— START Text extract —

Derivation Proceedings

The AIA procedure for proving an inventor stole your conception — narrower and rarer than the pre-AIA interference it replaced.

FAQ

What is a derivation proceeding and when does it apply?

Derivation proceedings are a narrow PTAB proceeding with specific applicability requirements: STATUTORY BASIS: 35 U.S.C. § 135; created by the Leahy-Smith America Invents Act (AIA, 2011); effective for applications with an earliest effective filing date on or after March 16, 2013; WHAT IT IS: an administrative proceeding before PTAB to determine whether a named inventor of a patent or application derived the claimed invention from a named inventor of a competing application; WHAT 'DERIVATION' MEANS: derivation occurs when one person takes another person's complete conception of an invention and files a patent application on that invention without authorization; the petitioner is claiming: 'I conceived the invention first; the respondent learned it from me and filed without my permission'; WHEN IT APPLIES — AIA CONTEXT: the AIA changed the US patent system from first-to-invent to first-inventor-to-file; in the new system, the first person to FILE wins (with some exceptions); derivation proceedings address the specific situation where the first filer is not the true inventor but instead derived the invention from the true inventor; PRE-AIA ANALOG — PATENT INTERFERENCE: pre-AIA § 135 provided for patent interferences to determine who was the first-to-invent; interference proceedings compared two competing claims and determined priority of invention based on conception and reduction to practice dates; derivation is NARROWER than interference: interference resolved all priority disputes; derivation resolves ONLY the specific claim that one inventor stole the invention from another; PRACTICAL RARITY: derivation proceedings are very rare; the more common scenario under AIA is: true inventor files first → no derivation issue; true inventor files second → they lost on priority (AIA first-to-file) unless derivation occurred; derivation is hard to prove and limited to the theft/misappropriation scenario.

What are the elements required to prove derivation?

Derivation requires proving three specific elements clearly and convincingly: ELEMENT 1 — COMPLETE CONCEPTION BY PETITIONER: the petitioner's named inventor must have conceived of a complete and operative invention; CONCEPTION: 'the formation in the mind of the inventor of a definite and permanent idea of the complete operative invention' (Burroughs Wellcome); the conception must be of the subject matter claimed in the respondent's application or patent; the invention must be complete — not just a general idea or research direction; ELEMENT 2 — COMMUNICATION OF THE COMPLETE CONCEPTION: the petitioner's inventor must have communicated the complete conception to a named inventor of the respondent's application; the communication must be corroborated by evidence beyond the inventor's own testimony (rule against self-serving testimony); WHAT COUNTS AS COMMUNICATION: email with technical details; written documents shared; conversations with witnesses who can corroborate; shared code or prototypes; lab notebooks with witness signatures; meeting notes; presentations; TIMING: the communication must predate the respondent's conception (or at least predate the respondent's filing date); ELEMENT 3 — FILING BY RESPONDENT WITHOUT AUTHORIZATION: the respondent filed an application on the derived invention without the authorization of the petitioner; the respondent is not entitled to a patent on an invention they took from the petitioner; STANDARD OF PROOF: petitioner must prove derivation by a PREPONDERANCE OF THE EVIDENCE; SUPPORTING EVIDENCE: corroboration is critical for all elements; the stronger the corroboration, the more persuasive the case; lab notebooks; emails; technical documents; witness declarations all serve as corroboration; CLAIM MAPPING: petitioner must show that the respondent's claims correspond to the petitioner's conception — claim charts help establish this.

— END Text extract —

Tasks to carry out>
**a)** Which statute does the derivation proceedings FAQ give as the basis for derivation proceedings?
**b)** Please echo the stretch of the derivation proceedings FAQ from "The AIA procedure" through "does it apply?".
The data has no connection to the derivation proceedings FAQ.

— START Supplied entries —

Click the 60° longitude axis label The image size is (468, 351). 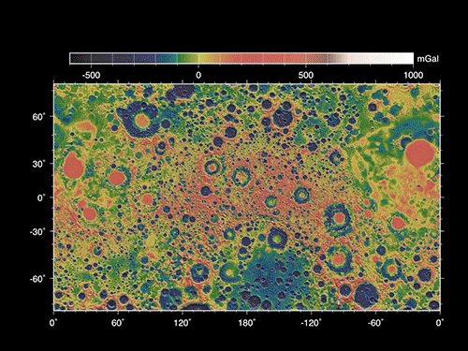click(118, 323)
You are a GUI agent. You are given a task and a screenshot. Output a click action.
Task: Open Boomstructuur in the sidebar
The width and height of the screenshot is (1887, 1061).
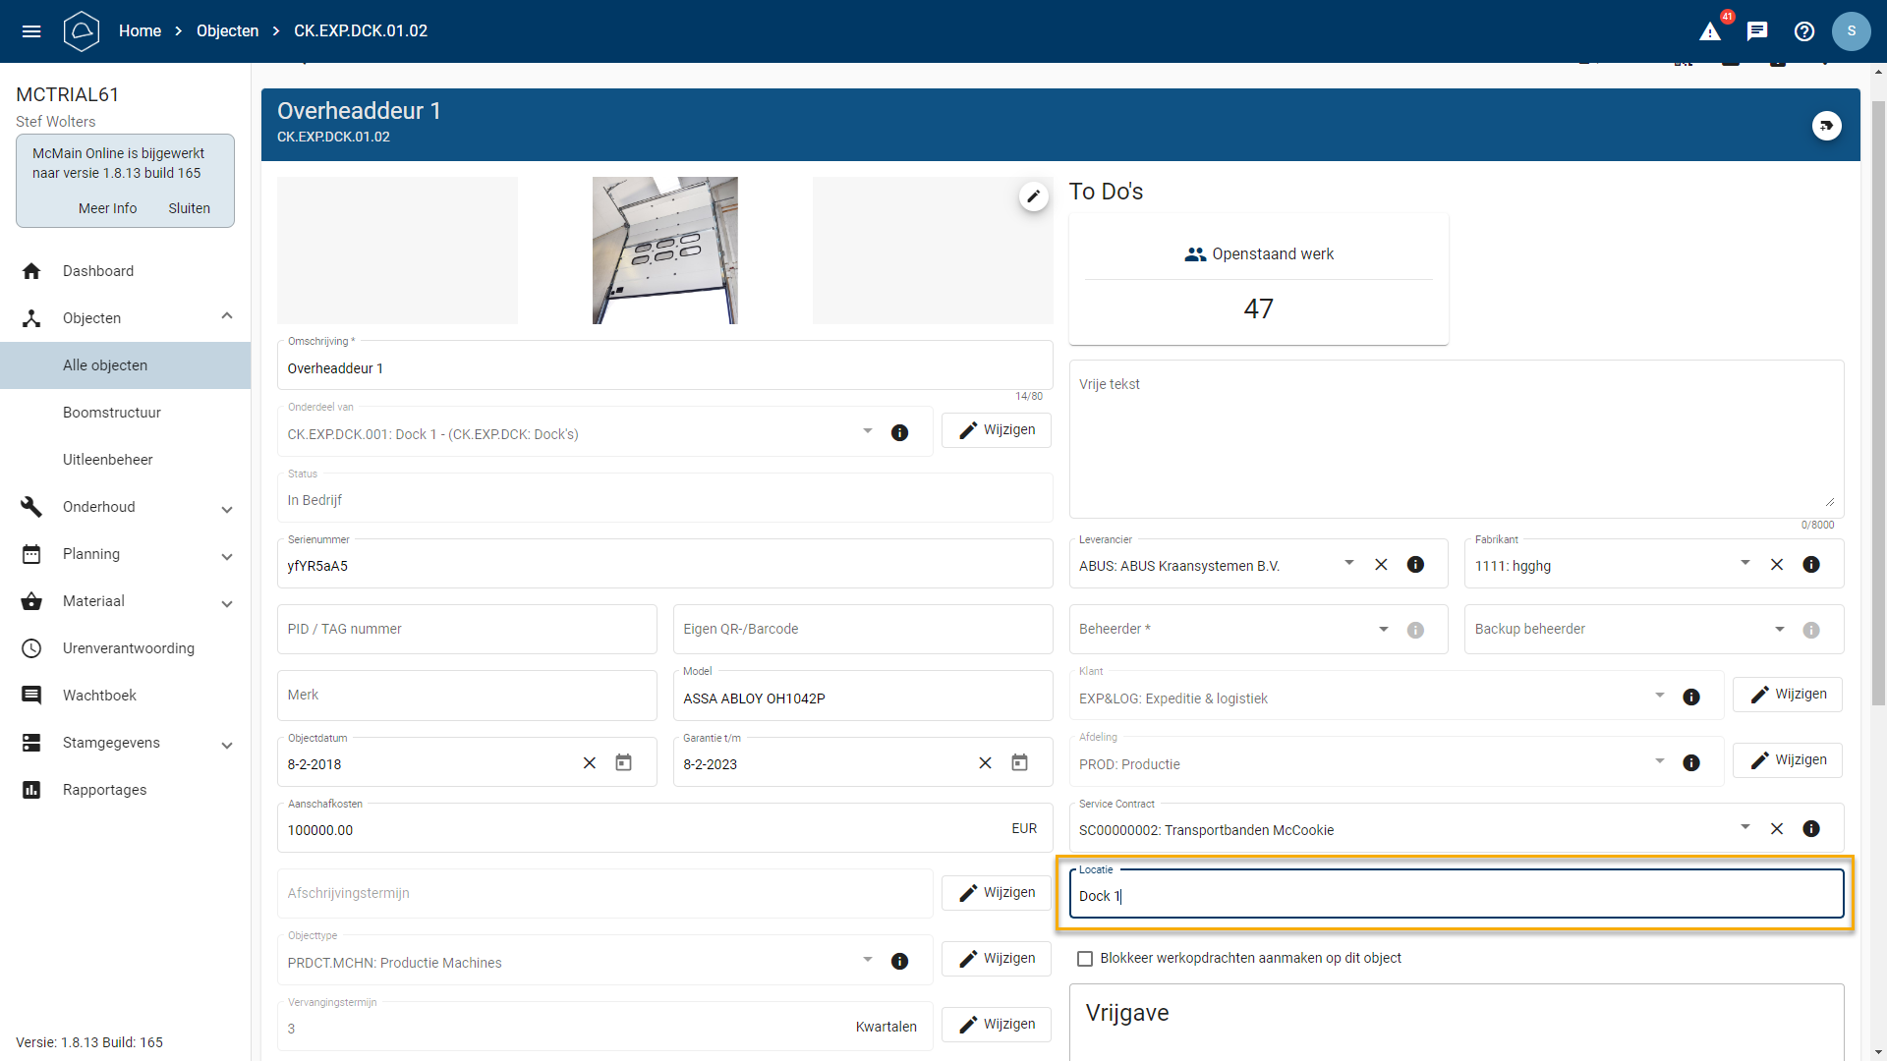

— END Supplied entries —
— START Supplied entries —

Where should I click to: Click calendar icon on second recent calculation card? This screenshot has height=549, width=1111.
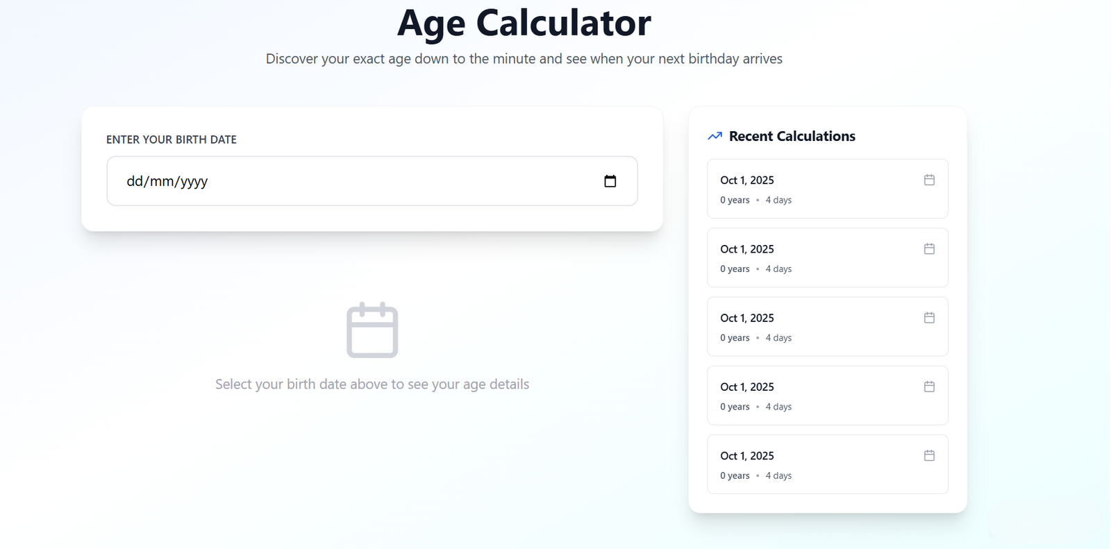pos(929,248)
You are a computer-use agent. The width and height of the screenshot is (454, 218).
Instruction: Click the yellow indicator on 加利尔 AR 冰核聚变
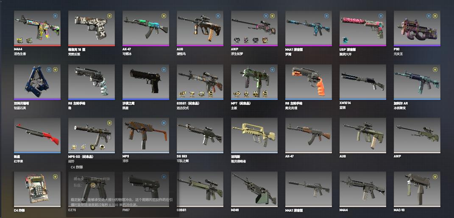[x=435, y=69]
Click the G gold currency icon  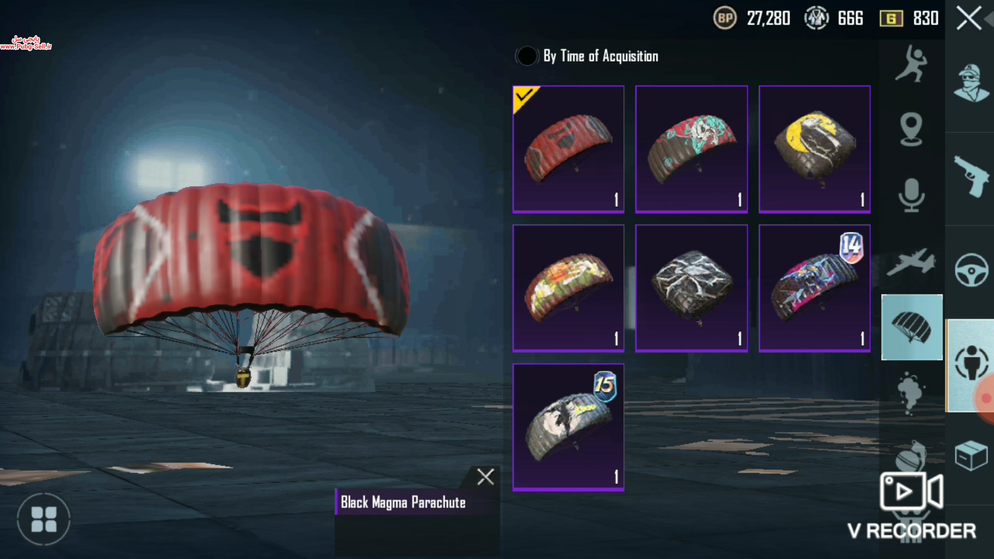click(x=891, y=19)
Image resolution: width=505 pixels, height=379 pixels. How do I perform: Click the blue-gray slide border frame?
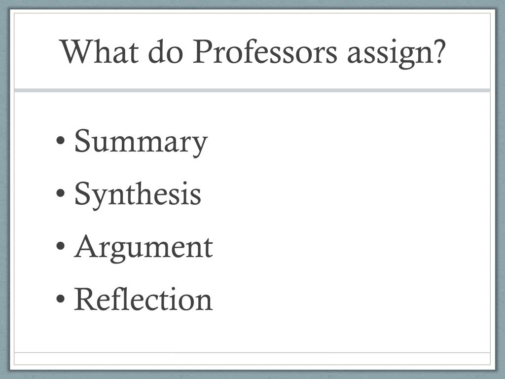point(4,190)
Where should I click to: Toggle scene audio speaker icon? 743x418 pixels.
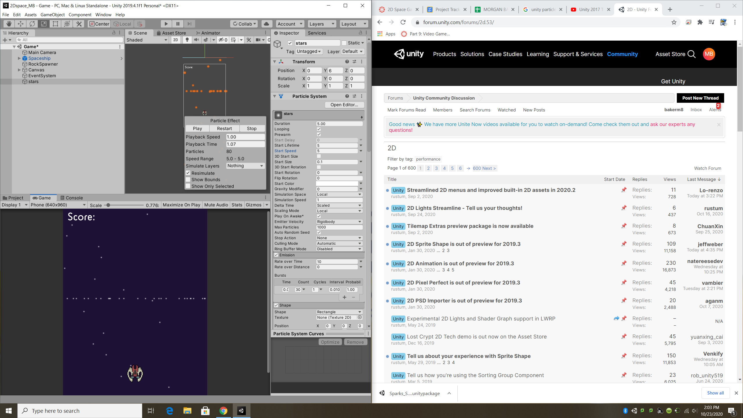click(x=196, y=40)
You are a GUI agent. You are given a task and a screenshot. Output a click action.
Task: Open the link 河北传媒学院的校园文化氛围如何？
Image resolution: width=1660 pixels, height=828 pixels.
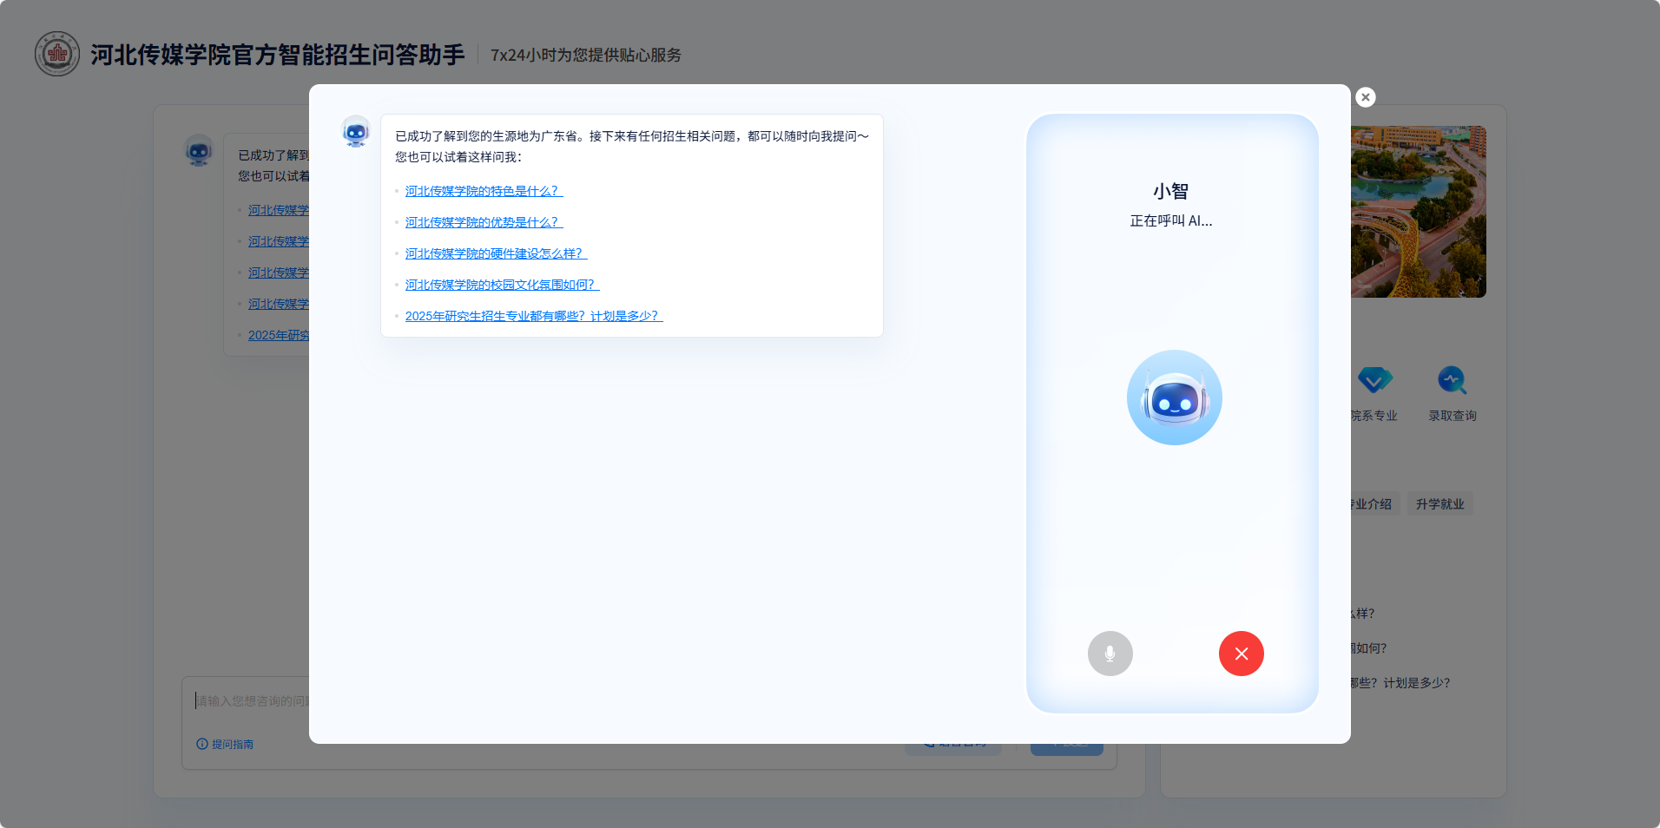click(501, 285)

— END Supplied entries —

In response>
**a)** 35 U.S.C. § 135

**b)**
The AIA procedure for proving an inventor stole your conception — narrower and rarer than the pre-AIA interference it replaced.

FAQ

What is a derivation proceeding and when does it apply?